(DATA TO EXAMINE):
****

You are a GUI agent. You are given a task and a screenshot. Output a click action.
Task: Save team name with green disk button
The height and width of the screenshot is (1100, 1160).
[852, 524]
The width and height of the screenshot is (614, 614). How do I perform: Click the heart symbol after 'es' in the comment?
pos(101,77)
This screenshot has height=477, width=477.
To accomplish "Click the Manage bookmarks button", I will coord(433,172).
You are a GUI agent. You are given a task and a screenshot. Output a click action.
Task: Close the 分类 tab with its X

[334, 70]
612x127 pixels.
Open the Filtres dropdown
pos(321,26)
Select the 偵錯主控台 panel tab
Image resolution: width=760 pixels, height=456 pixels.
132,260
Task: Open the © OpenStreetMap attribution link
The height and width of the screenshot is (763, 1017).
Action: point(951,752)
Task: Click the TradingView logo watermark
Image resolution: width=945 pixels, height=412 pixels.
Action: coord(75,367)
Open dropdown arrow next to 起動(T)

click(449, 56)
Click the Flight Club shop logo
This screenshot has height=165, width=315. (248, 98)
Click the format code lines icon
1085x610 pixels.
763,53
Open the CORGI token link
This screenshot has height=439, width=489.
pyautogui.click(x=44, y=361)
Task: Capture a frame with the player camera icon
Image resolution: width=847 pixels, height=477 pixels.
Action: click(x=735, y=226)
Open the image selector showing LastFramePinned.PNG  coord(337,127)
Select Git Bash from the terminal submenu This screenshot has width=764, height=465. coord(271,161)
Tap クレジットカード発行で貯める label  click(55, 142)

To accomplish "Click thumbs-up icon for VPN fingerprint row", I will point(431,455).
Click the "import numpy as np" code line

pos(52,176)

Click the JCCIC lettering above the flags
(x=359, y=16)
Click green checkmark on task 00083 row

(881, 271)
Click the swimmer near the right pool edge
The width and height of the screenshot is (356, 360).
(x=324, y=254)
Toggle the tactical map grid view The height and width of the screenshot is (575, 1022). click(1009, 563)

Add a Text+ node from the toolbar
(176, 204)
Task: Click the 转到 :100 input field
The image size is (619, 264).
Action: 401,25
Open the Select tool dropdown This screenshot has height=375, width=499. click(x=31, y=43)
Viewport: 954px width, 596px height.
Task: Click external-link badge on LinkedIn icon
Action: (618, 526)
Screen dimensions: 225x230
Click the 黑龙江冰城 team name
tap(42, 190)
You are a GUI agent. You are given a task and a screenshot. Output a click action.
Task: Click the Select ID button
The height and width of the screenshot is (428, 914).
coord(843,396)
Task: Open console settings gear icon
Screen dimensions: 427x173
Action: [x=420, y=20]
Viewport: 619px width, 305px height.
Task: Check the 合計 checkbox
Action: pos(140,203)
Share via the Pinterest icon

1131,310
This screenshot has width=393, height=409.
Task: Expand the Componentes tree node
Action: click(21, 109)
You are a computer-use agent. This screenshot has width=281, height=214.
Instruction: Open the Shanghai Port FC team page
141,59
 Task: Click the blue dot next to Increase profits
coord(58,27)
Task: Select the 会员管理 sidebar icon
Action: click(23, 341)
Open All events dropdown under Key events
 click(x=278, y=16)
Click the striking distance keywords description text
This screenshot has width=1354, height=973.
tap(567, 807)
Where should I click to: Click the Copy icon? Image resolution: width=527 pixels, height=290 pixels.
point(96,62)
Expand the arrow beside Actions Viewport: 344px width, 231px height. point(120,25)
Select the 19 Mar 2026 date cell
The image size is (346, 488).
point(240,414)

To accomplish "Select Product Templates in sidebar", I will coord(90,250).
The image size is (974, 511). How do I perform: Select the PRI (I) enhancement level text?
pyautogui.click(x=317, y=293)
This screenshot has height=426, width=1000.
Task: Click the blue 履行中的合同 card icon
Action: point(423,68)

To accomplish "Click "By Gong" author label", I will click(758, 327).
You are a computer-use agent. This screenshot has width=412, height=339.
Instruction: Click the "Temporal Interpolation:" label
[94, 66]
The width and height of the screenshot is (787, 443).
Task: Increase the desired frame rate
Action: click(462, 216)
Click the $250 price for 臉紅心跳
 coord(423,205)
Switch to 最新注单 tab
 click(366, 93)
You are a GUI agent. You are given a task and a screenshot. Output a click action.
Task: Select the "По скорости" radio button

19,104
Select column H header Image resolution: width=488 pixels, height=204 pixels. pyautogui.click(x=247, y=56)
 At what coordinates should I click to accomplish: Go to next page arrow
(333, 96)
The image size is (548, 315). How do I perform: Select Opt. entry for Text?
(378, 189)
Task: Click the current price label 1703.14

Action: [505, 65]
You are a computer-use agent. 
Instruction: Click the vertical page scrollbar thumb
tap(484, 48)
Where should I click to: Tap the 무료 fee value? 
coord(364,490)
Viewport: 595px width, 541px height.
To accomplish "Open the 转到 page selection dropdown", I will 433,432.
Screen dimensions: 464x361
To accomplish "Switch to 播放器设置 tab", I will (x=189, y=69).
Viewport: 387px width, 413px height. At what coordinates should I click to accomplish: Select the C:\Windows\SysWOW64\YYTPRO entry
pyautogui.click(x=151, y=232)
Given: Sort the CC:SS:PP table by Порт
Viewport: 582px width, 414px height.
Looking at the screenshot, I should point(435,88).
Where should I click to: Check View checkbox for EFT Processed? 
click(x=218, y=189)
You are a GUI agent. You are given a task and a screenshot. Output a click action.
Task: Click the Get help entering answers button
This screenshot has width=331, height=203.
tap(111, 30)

****

Could you copy the listing above word for word?

(SOLUTION TO THIS TASK):
You are a GUI agent. You are given a task and a screenshot. Output a click action.
Task: Save team name with green disk button
The height and width of the screenshot is (1100, 1160).
[852, 524]
The width and height of the screenshot is (614, 614). How do I perform: Click the heart symbol after 'es' in the comment?
pos(101,77)
This screenshot has height=477, width=477.
To accomplish "Click the Manage bookmarks button", I will coord(433,172).
You are a GUI agent. You are given a task and a screenshot. Output a click action.
Task: Close the 分类 tab with its X

[334, 70]
612x127 pixels.
Open the Filtres dropdown
pos(321,26)
Select the 偵錯主控台 panel tab
Image resolution: width=760 pixels, height=456 pixels.
132,260
Task: Open the © OpenStreetMap attribution link
The height and width of the screenshot is (763, 1017).
Action: point(951,752)
Task: Click the TradingView logo watermark
Image resolution: width=945 pixels, height=412 pixels.
Action: coord(75,367)
Open dropdown arrow next to 起動(T)

click(449, 56)
Click the Flight Club shop logo
This screenshot has height=165, width=315. (248, 98)
Click the format code lines icon
1085x610 pixels.
763,53
Open the CORGI token link
This screenshot has height=439, width=489.
pyautogui.click(x=44, y=361)
Task: Capture a frame with the player camera icon
Image resolution: width=847 pixels, height=477 pixels.
Action: click(x=735, y=226)
Open the image selector showing LastFramePinned.PNG  coord(337,127)
Select Git Bash from the terminal submenu This screenshot has width=764, height=465. coord(271,161)
Tap クレジットカード発行で貯める label  click(55, 142)

To accomplish "Click thumbs-up icon for VPN fingerprint row", I will point(431,455).
Click the "import numpy as np" code line

pos(52,176)

Click the JCCIC lettering above the flags
(x=359, y=16)
Click green checkmark on task 00083 row

(881, 271)
Click the swimmer near the right pool edge
The width and height of the screenshot is (356, 360).
(x=324, y=254)
Toggle the tactical map grid view The height and width of the screenshot is (575, 1022). click(1009, 563)

Add a Text+ node from the toolbar
(176, 204)
Task: Click the 转到 :100 input field
The image size is (619, 264).
Action: 401,25
Open the Select tool dropdown This screenshot has height=375, width=499. click(x=31, y=43)
Viewport: 954px width, 596px height.
Task: Click external-link badge on LinkedIn icon
Action: (618, 526)
Screen dimensions: 225x230
Click the 黑龙江冰城 team name
tap(42, 190)
You are a GUI agent. You are given a task and a screenshot. Output a click action.
Task: Click the Select ID button
The height and width of the screenshot is (428, 914).
coord(843,396)
Task: Open console settings gear icon
Screen dimensions: 427x173
Action: [x=420, y=20]
Viewport: 619px width, 305px height.
Task: Check the 合計 checkbox
Action: pos(140,203)
Share via the Pinterest icon

1131,310
This screenshot has width=393, height=409.
Task: Expand the Componentes tree node
Action: click(21, 109)
You are a computer-use agent. This screenshot has width=281, height=214.
Instruction: Open the Shanghai Port FC team page
141,59
 Task: Click the blue dot next to Increase profits
coord(58,27)
Task: Select the 会员管理 sidebar icon
Action: click(23, 341)
Open All events dropdown under Key events
 click(x=278, y=16)
Click the striking distance keywords description text
This screenshot has width=1354, height=973.
tap(567, 807)
Where should I click to: Click the Copy icon? Image resolution: width=527 pixels, height=290 pixels.
point(96,62)
Expand the arrow beside Actions Viewport: 344px width, 231px height. point(120,25)
Select the 19 Mar 2026 date cell
The image size is (346, 488).
point(240,414)

To accomplish "Select Product Templates in sidebar", I will coord(90,250).
The image size is (974, 511). How do I perform: Select the PRI (I) enhancement level text?
pyautogui.click(x=317, y=293)
This screenshot has height=426, width=1000.
Task: Click the blue 履行中的合同 card icon
Action: point(423,68)

To accomplish "Click "By Gong" author label", I will click(758, 327).
You are a computer-use agent. This screenshot has width=412, height=339.
Instruction: Click the "Temporal Interpolation:" label
[94, 66]
The width and height of the screenshot is (787, 443).
Task: Increase the desired frame rate
Action: click(462, 216)
Click the $250 price for 臉紅心跳
 coord(423,205)
Switch to 最新注单 tab
 click(366, 93)
You are a GUI agent. You are given a task and a screenshot. Output a click action.
Task: Select the "По скорости" radio button

19,104
Select column H header Image resolution: width=488 pixels, height=204 pixels. pyautogui.click(x=247, y=56)
 At what coordinates should I click to accomplish: Go to next page arrow
(333, 96)
The image size is (548, 315). How do I perform: Select Opt. entry for Text?
(378, 189)
Task: Click the current price label 1703.14

Action: [505, 65]
You are a computer-use agent. 
Instruction: Click the vertical page scrollbar thumb
tap(484, 48)
Where should I click to: Tap the 무료 fee value? 
coord(364,490)
Viewport: 595px width, 541px height.
To accomplish "Open the 转到 page selection dropdown", I will 433,432.
Screen dimensions: 464x361
To accomplish "Switch to 播放器设置 tab", I will (x=189, y=69).
Viewport: 387px width, 413px height. At what coordinates should I click to accomplish: Select the C:\Windows\SysWOW64\YYTPRO entry
pyautogui.click(x=151, y=232)
Given: Sort the CC:SS:PP table by Порт
Viewport: 582px width, 414px height.
Looking at the screenshot, I should point(435,88).
Where should I click to: Check View checkbox for EFT Processed? 
click(x=218, y=189)
You are a GUI agent. You are given a task and a screenshot. Output a click action.
Task: Click the Get help entering answers button
This screenshot has width=331, height=203.
tap(111, 30)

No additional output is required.